Whereas the majority of MRT approaches have used beta-emitting radionuclides, thallium-201 emits Auger electrons. Unlike beta particles, which travel up to 1000 cells away from the source, Auger electrons only irradiate the cell to which it is attached. This therefore enables the irradiation of single cancer cells and small groups of metastases. Equally, the high linear energy transfer (i.e. large radiation dose deposited in a tiny area), means that potentially resistance to therapies, including radioresistance, may be overcome.

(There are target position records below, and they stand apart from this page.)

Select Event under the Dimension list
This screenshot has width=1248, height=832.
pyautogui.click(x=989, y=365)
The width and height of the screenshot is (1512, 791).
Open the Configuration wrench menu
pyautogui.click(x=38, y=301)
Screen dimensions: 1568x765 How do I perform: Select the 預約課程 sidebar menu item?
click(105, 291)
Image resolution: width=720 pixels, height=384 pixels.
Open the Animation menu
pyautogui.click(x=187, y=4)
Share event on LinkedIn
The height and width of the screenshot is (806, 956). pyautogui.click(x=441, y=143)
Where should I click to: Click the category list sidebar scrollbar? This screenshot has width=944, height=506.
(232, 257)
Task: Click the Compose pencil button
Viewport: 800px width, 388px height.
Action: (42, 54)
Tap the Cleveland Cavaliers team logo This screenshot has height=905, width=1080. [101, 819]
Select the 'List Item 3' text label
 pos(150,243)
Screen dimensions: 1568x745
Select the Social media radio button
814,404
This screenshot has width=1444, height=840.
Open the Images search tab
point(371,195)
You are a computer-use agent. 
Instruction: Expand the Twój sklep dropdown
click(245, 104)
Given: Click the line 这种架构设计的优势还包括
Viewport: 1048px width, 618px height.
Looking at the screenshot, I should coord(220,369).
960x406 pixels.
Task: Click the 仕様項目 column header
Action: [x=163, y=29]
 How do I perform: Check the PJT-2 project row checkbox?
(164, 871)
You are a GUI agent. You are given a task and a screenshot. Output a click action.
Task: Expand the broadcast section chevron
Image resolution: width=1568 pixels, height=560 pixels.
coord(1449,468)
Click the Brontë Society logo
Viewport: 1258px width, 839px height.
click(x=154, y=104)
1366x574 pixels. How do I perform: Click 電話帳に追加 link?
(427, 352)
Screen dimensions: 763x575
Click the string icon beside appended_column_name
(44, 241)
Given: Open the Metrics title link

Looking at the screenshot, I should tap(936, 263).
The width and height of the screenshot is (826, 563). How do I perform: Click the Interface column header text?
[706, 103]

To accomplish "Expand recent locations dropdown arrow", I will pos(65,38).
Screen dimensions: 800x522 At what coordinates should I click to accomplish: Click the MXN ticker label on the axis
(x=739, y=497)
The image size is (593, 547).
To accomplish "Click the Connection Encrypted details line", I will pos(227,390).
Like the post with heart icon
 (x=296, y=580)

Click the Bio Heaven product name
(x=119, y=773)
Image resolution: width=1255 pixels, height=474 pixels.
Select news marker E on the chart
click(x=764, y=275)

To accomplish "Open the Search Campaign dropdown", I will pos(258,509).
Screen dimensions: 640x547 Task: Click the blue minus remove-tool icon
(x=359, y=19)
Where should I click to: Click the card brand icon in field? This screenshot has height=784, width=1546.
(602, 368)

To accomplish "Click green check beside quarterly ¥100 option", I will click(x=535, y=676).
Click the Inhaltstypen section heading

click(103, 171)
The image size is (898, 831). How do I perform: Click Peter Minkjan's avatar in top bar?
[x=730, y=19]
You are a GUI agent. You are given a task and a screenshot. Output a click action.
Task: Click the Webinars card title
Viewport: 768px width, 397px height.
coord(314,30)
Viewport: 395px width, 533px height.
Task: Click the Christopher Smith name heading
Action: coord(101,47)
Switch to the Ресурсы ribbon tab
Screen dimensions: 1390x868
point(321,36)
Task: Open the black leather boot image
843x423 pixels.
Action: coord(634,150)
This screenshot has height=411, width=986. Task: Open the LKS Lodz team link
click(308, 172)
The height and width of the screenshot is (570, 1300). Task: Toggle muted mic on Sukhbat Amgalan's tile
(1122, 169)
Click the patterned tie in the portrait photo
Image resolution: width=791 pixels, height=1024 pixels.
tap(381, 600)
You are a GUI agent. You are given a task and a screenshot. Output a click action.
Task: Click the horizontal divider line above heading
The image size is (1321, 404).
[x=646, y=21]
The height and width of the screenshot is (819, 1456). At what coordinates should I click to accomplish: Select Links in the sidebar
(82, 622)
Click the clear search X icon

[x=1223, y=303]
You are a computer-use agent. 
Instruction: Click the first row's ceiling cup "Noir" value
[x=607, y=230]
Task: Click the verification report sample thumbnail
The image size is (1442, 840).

Thallium-201 (201Tl, t1/2 = 73 h) is well-known in diagnostic nuclear medicine. By mimicking the biological behaviour of potassium, it has played a major role in myocardial perfusion scintigraphy, until it was largely replaced by 99mTc labelled complexes. 201Tl has also been used for tumour imaging, to evaluate chemotherapy responses and tumour malignancy. Apart from its gamma rays (135 keV – 3%, 167 keV – 10%) and X-rays (67-83 keV – 94%) used in clinical imaging, 201Tl decay by electron capture to stable mercury (201Hg) also produces around 37 short-range Auger and Coster-Kronig electrons, one of the highest numbers among other Auger-electron emitters with therapeutic potential. Auger electron-emitters such as 111In,125I and 67Ga, have already shown potential for targeted radionuclide therapy of cancer, especially when delivered close to sensitive cellular targets such as DNA and plasma membrane. However, the therapeutic potential of 201Tl has barely been studied, despite its potent shower of Auger electrons and good worldwide availability.
We have recently shown that non-targeted delivery of thallium-201 in prostate cancer cells damages their DNA. Clonogenic studies also showed a 90% reduction in clonogenic survival. This was achieved at only 0.29 Bq/cell, which is significantly lower than for other Auger electron-emitting radionuclides such as gallium-67 and indium-111. However, as thallium goes to the heart, targeted approaches are needed in vivo. To date, targeted delivery of thallium-201 to cancer cells has been hindered to date due to lack of suitable bifunctional chelator chemistry. Here, work will be carried out to create a novel targeted thallium-201 radiopharmaceuticals, by creating and using recently explored chelators for stable binding of thallium-201 to cancer-targeting compounds.
Hypothesis: Thallium-201 radiopharmaceuticals can be used as an effective theranostic agent in cancer in a targeted approach.